Cash Credit in Banking System

Introduction: 

Banks provide Cash Credit (CC) facility to the industrial/trading units to finance their daily working capital requirements. The working capital funds are generally required for the purchase of raw materials, for payment of labour, power charges, for storing semi-finished and finished goods till they are actually sold out and for financing the sales by way of sundry debtors/receivables. 

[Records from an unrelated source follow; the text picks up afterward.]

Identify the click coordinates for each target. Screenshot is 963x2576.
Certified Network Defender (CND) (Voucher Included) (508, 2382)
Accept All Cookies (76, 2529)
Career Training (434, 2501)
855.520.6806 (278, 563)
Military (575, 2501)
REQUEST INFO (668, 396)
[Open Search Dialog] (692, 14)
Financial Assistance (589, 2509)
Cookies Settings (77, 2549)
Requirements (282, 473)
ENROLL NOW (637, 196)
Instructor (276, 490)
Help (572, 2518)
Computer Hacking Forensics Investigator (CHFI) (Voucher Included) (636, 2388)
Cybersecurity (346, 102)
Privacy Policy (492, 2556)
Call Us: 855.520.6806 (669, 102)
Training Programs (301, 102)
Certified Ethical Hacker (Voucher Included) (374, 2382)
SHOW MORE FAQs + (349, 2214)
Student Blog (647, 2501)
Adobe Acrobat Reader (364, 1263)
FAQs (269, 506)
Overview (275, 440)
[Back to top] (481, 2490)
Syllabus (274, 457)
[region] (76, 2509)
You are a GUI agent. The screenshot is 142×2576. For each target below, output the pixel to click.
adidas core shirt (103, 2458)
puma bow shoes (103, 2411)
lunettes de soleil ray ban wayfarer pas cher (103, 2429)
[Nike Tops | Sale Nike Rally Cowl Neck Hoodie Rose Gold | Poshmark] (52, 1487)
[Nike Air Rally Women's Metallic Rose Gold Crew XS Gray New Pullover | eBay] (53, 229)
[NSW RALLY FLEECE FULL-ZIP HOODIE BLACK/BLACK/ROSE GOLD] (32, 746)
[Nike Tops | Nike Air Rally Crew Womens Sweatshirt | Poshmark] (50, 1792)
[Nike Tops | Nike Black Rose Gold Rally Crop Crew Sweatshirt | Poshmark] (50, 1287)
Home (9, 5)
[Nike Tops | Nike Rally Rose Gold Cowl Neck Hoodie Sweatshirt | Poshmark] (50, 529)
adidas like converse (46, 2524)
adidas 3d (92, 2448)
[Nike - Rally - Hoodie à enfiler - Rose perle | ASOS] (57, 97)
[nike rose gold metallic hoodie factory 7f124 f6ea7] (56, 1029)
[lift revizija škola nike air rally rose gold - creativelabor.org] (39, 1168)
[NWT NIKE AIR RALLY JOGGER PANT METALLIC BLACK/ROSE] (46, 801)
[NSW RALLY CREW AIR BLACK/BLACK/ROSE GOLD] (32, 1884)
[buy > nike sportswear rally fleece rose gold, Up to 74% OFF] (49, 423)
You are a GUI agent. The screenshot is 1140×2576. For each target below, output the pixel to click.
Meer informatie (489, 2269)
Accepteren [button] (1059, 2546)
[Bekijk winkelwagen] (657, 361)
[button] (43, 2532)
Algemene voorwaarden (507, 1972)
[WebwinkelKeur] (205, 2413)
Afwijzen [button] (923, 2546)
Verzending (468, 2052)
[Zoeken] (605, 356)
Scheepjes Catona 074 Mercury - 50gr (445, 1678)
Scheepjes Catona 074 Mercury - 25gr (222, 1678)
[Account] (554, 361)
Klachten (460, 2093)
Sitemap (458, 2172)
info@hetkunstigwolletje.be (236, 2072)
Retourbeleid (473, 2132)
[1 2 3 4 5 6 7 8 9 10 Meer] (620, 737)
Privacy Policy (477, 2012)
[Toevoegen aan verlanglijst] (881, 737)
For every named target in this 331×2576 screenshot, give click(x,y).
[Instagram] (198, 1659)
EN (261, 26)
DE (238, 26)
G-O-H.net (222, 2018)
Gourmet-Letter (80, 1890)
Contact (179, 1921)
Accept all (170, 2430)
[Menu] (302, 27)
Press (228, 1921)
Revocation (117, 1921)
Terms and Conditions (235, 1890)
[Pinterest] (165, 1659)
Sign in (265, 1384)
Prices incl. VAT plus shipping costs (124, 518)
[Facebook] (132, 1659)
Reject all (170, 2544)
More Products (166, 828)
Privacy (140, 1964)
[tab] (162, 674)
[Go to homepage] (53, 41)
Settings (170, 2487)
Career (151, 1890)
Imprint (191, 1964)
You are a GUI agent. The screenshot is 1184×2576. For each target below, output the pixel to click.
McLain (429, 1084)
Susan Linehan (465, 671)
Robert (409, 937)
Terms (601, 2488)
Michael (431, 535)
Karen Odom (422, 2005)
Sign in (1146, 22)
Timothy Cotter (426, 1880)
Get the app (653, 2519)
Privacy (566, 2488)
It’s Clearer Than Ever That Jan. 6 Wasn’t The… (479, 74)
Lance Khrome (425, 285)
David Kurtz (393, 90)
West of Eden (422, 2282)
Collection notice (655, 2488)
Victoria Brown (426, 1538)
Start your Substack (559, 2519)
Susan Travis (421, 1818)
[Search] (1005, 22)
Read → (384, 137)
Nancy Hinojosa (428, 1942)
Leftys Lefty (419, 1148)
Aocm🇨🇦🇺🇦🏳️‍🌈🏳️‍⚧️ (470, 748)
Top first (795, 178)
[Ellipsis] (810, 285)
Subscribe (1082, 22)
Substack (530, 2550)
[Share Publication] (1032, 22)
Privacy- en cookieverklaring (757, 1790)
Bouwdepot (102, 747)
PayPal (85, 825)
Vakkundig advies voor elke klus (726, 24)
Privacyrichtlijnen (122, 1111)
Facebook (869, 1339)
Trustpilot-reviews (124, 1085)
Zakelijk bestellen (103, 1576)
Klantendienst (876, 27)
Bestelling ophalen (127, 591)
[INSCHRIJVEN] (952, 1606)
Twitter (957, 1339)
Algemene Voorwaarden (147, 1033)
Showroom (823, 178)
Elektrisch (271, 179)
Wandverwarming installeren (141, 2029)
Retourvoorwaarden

The concept of Cash Credit: 

Cash Credit is a proper limit sanctioned by the bank to the borrowing manufacturing/trading unit against the value of the raw materials, semi-finished goods and finished goods including stores and spares; and also receivables hypothecated by the account holder with the Bank. CC is sanctioned by way of running account. Credits within the CC limit are payable on demand. CC A/c functions like a Current A/c with cheque book facility. The securities hypothecated may vary from time to time from one set of securities to another. In ‘Hypothecation’, goods remain in the possession of the borrower, who is bound under the hypothecation agreement to show the goods and the proper accounting thereof to the banker whenever the banker requires the borrower to do so. Generally, this is done in a surprise inspection of the borrower’s unit by the bank officer authorised once in a month. Thus, hypothecation is a device to create a charge over the assets under circumstances in which transfer of possession is either inconvenient or impracticable.

CC Limit Functioning: 

CC Limit is fixed based on the requirements of the borrower for its working capital as agreed with the bank. Within the agreed limit and subject to the ‘withdrawing power’ the borrower is free to draw upon his credit account any number of times according to his needs and convenience. He is also free to repay into the account as frequently as he likes. All this makes CC limit highly flexible. CC Limit is normally sanctioned for a period of one year and secured by the security of tangible assets and personal guarantee. This guarantee is on the basis of a letter of Continued Guarantee signed by the guarantor. If the account is running satisfactorily, the limit of cash credit may be renewed by the bank at the end of a year. The interest is calculated and charged to the customer’s account on the basis of the net amount of credit actually utilised, or in other words, bank charges interest on the amount utilised not on the limit sanctioned.

Types of CC Limit: 

C.C. limit sanctioned by the bank to the borrower can be of two types:


A. By way of hypothecation of goods – named simply as C.C. Limit or Open Cash Credit Limit (OCC).
B. By way of pledge of goods – the goods remain in the godown of the borrower but the lock on the gate of the godown is the bank and the key also remains with the bank. ‘Pledge’ literally means transferring the possession of goods as security for the loan. Its primary purpose is to put the goods pledged in the possession of the lender. As and when a portion or the entire goods are required by the borrower, the firm has to make a written request to the banker and the pro-rata value of the goods is to be deposited as per the agreement. It is known as Key Cash Credit (KCC).

Overdraft/CC Limit: 

Some people misconceive CC with the overdraft. CC is totally different concept than the overdraft. Overdraft is allowed to a current a/c holder against a host of securities including financial instruments like shares, units of mutual funds, surrender value of LIC policy and debentures etc for a very short duration (usually up to one week). Some overdrafts are even granted against the perceived "worth" of a current a/c holder. Such overdrafts are called clean overdrafts. The word “Overdraft” means the act of overdrawing from a Bank account. In other words, the account holder withdraws more money from a Bank Account than that what has been deposited in it.